Wu Leichuan (吴雷川 (吳雷川, Wú Léichuān); alt. 吳震春 (Wu Zhenchun); 1870–1944) was a leading Chinese theologian in the early 20th century and Chancellor of Yenching University.

== Biography ==
From his childhood, Wu poured his energy into mastering the Confucian classics and working his way up through the imperial examinations, obtaining the level of Jìnshì (進士) in 1898 in Beijing after passing the metropolitan and imperial examinations.

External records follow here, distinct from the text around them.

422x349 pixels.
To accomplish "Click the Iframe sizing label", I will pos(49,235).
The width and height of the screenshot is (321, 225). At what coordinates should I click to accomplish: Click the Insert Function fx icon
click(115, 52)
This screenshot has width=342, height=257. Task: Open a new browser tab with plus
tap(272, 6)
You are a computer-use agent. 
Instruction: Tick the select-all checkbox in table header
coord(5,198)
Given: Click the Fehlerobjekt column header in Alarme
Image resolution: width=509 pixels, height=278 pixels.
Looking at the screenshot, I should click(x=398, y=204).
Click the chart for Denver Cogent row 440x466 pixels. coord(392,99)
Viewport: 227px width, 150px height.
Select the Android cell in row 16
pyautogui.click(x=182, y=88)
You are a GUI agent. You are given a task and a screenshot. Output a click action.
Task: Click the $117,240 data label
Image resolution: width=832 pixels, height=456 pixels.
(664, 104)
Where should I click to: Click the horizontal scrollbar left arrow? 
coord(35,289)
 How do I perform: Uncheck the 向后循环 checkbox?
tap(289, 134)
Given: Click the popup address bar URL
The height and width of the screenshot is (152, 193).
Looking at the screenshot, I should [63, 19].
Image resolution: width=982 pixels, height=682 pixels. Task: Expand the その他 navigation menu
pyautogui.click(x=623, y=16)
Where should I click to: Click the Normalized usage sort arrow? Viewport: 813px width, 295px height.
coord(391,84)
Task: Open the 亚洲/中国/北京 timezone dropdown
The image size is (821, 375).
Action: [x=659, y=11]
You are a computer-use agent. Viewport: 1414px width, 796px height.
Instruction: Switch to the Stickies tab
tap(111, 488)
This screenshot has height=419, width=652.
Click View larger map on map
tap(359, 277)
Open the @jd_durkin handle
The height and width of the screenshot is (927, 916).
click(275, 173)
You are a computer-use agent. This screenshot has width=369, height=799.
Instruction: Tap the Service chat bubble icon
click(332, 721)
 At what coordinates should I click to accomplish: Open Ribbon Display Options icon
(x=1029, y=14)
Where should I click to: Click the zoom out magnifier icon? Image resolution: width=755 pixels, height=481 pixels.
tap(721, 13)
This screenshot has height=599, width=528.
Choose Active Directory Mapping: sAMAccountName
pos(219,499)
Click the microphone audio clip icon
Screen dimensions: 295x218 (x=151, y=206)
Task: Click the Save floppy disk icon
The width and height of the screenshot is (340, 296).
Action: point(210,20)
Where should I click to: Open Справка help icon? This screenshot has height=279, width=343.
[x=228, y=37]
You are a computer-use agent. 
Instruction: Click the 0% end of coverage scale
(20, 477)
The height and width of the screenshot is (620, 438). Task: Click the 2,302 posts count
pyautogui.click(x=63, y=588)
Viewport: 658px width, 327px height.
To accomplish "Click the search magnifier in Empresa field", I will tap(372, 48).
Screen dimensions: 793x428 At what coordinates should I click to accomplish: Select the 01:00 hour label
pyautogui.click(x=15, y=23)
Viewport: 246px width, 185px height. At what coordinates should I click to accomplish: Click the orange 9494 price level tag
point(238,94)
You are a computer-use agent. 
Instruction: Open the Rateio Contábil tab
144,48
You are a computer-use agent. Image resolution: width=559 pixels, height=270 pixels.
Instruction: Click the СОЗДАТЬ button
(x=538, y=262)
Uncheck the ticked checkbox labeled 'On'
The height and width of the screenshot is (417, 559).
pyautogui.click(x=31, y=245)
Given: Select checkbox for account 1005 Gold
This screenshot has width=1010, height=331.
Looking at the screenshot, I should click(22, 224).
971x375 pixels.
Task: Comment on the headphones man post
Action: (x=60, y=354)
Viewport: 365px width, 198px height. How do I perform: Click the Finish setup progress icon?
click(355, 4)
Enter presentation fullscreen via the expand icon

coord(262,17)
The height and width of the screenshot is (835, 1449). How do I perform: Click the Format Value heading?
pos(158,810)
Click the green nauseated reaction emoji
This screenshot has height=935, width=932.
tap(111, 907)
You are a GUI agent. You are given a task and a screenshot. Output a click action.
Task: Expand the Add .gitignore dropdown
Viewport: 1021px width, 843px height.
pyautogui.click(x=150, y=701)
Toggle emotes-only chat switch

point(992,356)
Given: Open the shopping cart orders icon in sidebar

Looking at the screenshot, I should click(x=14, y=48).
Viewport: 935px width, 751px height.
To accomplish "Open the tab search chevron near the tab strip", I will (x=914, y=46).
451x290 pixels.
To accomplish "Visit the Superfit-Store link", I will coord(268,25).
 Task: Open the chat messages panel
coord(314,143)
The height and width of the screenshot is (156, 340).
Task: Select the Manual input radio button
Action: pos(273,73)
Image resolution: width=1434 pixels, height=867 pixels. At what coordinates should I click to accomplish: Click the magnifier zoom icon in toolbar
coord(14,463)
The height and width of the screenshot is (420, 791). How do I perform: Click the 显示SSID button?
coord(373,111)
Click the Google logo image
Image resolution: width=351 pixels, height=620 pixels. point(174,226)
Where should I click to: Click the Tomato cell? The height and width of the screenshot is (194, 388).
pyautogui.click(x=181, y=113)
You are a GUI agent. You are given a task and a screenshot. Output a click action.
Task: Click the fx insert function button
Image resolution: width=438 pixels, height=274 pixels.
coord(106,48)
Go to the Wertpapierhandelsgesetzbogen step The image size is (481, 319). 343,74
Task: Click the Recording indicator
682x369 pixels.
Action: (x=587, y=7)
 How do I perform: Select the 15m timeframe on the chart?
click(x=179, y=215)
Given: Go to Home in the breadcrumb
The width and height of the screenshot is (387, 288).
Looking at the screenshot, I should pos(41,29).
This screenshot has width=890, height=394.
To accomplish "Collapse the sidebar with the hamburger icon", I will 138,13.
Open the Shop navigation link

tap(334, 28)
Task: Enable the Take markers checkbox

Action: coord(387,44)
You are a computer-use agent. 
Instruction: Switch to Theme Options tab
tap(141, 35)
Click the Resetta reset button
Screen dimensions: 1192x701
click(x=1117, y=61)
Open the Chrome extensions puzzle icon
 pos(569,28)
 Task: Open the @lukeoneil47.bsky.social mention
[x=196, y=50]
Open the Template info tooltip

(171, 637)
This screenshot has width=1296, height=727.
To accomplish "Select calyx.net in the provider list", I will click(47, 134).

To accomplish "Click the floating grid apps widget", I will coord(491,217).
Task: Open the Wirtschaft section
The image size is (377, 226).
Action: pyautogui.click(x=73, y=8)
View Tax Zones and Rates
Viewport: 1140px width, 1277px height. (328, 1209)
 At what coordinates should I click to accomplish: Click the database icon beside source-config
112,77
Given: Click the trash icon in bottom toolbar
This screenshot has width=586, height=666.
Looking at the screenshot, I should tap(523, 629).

He converted to Christianity in 1915 and became Yenching University's first Chinese vice-president and chancellor between 1926 and 1934.

== Confucianism and Christianity ==
During the Anti-Christian movement of the 1920s, Wu wrote prolifically in an attempt to fuse Christian theology with Confucian concepts. He argued that important Christian values had Confucian counterparts: love as ren (仁), prayer with self-cultivation (修养), and Christmas as a time to celebrate the birthdays of Christ and Confucius. Wu also drew parallels between the Christian Bible and the Confucian Zhongyong, from the Genesis 2:7 creation account with Zhongyong chapter 1 to the Messiah of Isaiah 11:1-10 with the Zhongyong savior in chapter 31.